Michael Kadish
10/6/95
.6
One common element found in three of Nathaniel Hawthorne's works, The Scarlet Letter, "The Birthmark," and "The Artist of the Beautiful," is the presence of a man highly gifted in one area who tries to take advantage of his expertise and in the process becomes possessed with his goal, eventually hurting others around him. Furthermore, in each case the men lose the women they truly love. In The Scarlet Letter, this formula is applied when an incredible scientist, Roger Chillingworth, discovers that his wife has had an affair. He does not wish to seek vengeance on his wife, but instead merely on the man who has, in Chillingworth's eyes, abused her.
After Chillingworth learns the identity of the man, hurting this home-wrecker becomes Chillingworth's sole focus in life. The entire goal of this brilliant scientist's life is to slowly destroy his wife's lover. Chillingworth uses his medical and psychological knowledge to cause the life of the unaware Dimmesdale to deteriorate.
"The Birthmark" follows a very similar pattern. We have a man, Aylmer, a profound alchemist, who is fascinated by his gorgeous wife, but who abhors her birthmark. Nothing matters, not even the her health, until this defect is removed. Alymer becomes a fanatic. He must eliminate this blemish no matter who he must also destroy to get his goal accomplished.
The third story, "The Artist of the Beautiful," contains the same pattern but with a different effect. In this work by Hawthorne, a man, Owen, sees beauty in a new light. His view includes the need to look at things in the eye of the beauty contained. This is incomprehensible to the townspeople who think that Owen has just gone insane. He is determined to just to teach his friends, so that they can teach others the importance of beauty to others. To no surprise, he becomes obsessed with this motive. Everything he does is for the sake of Beauty. Deep into his quest, he no longer cares what other people think about him. His work, and even the woman he loves, is sacrificed in Owen's attempt to show his friends just how important art is. He spends over a year of his life making a minute moving sculpture of a butterfly to show the importance of art. In the process, he loses the woman he wanted and is not content until his sculpture is destroyed.

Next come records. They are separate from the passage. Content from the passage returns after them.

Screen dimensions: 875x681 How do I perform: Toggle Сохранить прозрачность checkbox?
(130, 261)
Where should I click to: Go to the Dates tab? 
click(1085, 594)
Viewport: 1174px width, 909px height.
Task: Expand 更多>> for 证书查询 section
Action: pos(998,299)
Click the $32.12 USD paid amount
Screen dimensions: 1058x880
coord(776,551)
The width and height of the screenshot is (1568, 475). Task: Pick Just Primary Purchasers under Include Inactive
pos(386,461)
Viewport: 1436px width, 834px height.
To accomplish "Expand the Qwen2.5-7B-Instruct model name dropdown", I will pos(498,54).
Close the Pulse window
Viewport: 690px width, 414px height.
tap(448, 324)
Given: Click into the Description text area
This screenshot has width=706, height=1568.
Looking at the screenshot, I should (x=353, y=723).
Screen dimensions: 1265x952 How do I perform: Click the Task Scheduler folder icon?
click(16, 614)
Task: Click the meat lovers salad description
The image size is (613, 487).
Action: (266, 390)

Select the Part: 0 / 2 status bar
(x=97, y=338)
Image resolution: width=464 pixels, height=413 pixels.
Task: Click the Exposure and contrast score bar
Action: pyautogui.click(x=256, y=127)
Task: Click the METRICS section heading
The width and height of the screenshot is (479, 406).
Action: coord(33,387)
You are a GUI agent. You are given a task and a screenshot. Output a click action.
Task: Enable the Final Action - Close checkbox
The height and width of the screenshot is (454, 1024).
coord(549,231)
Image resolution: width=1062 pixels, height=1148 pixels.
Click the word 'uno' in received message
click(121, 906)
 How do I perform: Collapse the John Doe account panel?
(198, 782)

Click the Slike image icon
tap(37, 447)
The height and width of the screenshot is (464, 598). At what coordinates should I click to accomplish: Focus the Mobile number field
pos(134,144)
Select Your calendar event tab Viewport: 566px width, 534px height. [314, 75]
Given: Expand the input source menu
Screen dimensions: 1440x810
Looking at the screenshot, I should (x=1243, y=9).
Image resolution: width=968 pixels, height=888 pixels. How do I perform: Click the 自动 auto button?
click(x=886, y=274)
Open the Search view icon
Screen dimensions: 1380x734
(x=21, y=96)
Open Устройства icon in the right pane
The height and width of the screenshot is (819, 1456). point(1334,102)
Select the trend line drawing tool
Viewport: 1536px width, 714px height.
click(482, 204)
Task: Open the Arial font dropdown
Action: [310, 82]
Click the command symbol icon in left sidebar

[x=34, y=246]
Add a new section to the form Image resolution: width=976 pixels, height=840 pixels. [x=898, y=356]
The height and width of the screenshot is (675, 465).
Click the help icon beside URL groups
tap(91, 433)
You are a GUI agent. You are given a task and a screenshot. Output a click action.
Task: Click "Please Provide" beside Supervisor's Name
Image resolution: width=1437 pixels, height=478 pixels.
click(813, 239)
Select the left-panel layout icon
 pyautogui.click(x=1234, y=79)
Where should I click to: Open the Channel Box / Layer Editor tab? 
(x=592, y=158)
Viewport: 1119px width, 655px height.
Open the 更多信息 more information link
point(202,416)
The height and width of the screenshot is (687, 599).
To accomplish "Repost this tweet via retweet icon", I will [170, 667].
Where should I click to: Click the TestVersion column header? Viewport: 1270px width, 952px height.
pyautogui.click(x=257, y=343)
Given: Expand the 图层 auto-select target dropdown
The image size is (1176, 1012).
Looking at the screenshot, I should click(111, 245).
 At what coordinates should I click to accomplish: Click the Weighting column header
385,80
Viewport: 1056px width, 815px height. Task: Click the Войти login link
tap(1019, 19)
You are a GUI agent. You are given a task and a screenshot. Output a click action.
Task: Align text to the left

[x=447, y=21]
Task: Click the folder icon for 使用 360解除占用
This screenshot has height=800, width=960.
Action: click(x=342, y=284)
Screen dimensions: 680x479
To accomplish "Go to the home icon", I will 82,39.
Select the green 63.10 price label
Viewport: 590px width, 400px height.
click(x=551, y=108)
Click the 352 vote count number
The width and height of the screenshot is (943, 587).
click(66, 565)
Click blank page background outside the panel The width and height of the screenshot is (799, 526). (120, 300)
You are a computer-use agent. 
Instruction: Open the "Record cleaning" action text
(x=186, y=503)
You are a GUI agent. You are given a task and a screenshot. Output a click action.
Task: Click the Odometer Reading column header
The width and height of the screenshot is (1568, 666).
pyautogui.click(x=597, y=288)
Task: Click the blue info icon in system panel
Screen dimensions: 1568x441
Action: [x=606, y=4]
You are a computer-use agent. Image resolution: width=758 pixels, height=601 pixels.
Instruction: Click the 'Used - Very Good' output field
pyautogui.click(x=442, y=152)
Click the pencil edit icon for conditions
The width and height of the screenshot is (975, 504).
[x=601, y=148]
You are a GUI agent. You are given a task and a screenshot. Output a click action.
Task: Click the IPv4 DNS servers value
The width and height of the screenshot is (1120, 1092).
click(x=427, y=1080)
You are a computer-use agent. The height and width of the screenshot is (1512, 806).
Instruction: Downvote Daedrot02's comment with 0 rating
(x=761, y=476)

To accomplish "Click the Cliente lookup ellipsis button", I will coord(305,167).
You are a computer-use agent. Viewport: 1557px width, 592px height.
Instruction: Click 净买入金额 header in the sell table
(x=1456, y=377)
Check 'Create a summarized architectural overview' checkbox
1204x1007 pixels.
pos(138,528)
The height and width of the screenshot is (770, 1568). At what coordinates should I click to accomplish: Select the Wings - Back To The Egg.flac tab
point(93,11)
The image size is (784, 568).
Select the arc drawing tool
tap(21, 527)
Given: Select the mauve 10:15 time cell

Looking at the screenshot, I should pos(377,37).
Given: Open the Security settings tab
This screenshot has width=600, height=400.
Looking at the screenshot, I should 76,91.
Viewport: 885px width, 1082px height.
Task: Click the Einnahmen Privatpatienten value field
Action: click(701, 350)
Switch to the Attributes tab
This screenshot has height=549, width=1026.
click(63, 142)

The stories of these men describe their need for their motives to be fulfilled and how eventually their goals overtake their own lives. The men serve only as mere pawns for the advancement of their specific science. In each case all three men lose their loves and the better part of their lives for their art. These stories, possibly reflecting Hawthorne's own life, show what an artist of a science must endure to allow his cause in life to prevail.